A questo punto si può concludere che il figlio riconosciuto in ritardo ha diritto al risarcimento. L’azione risarcitoria nel contesto familiare è ampiamente riconosciuta sia dalla dottrina che dalla giurisprudenza, in particolare per quanto riguarda il cosiddetto illecito endofamiliare, che emerge in seguito alla violazione degli obblighi familiari e delle condotte che ledono diritti tutelati dalla Costituzione, inclusa la mancata osservanza dell’obbligo di mantenimento.

Nel caso in cui un figlio cresca privo del sostegno di un genitore, subisce inevitabilmente danni non solo economici, ma anche morali, psicologici e di perdita di opportunità, come quella di raggiungere una posizione sociale paragonabile a quella del genitore assente (Corte di cassazione, sentenza n. 5652/2012). Il diritto a un risarcimento del danno nasce quindi da comportamenti illeciti quali l’indifferenza verso il figlio o la mancata adempienza degli obblighi di mantenimento, educazione e formazione. Questi comportamenti sono ormai considerati come forme di responsabilità civile extracontrattuale (art. 2043 cod. civ.).

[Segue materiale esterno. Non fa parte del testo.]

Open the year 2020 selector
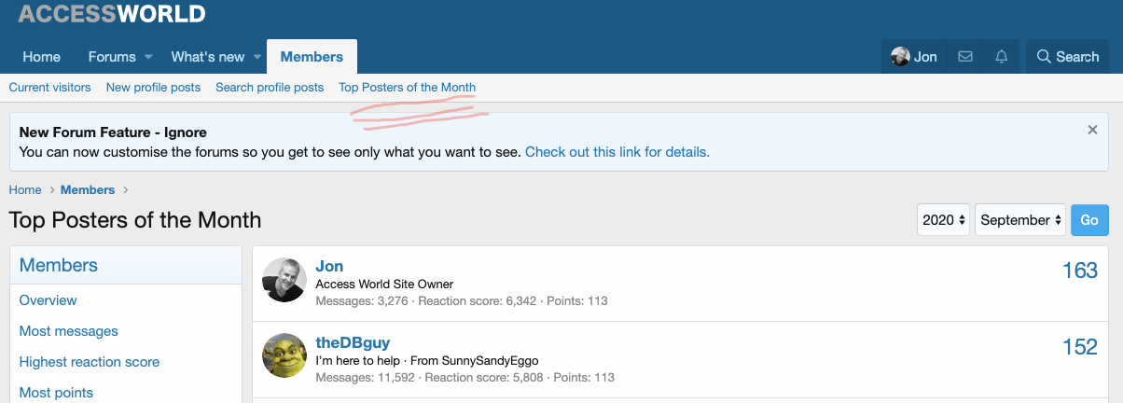 coord(944,220)

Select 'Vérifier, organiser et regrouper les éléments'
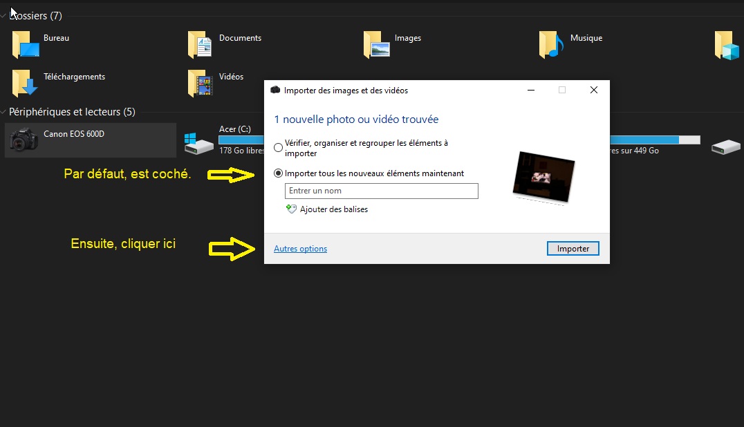(279, 147)
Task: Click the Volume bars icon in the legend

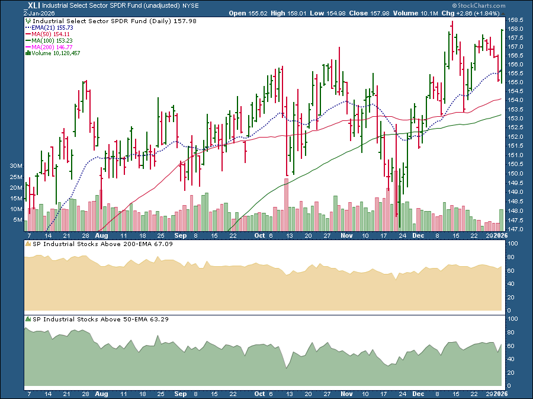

Sia il figlio che il genitore che lo ha cresciuto hanno il diritto di avanzare una richiesta di risarcimento. L’onere della prova spetta a questi ultimi; per esempio, possono essere presentate in giudizio prove testimoniali che attestino la consapevolezza del padre biologico riguardo all’esistenza del figlio. Quanto alla quantificazione del risarcimento, sarà il giudice a stabilirne l’ammontare, basandosi su un criterio equitativo e tenendo conto delle condizioni di vita effettive del figlio, delle opportunità mancate e delle prove raccolte durante il processo.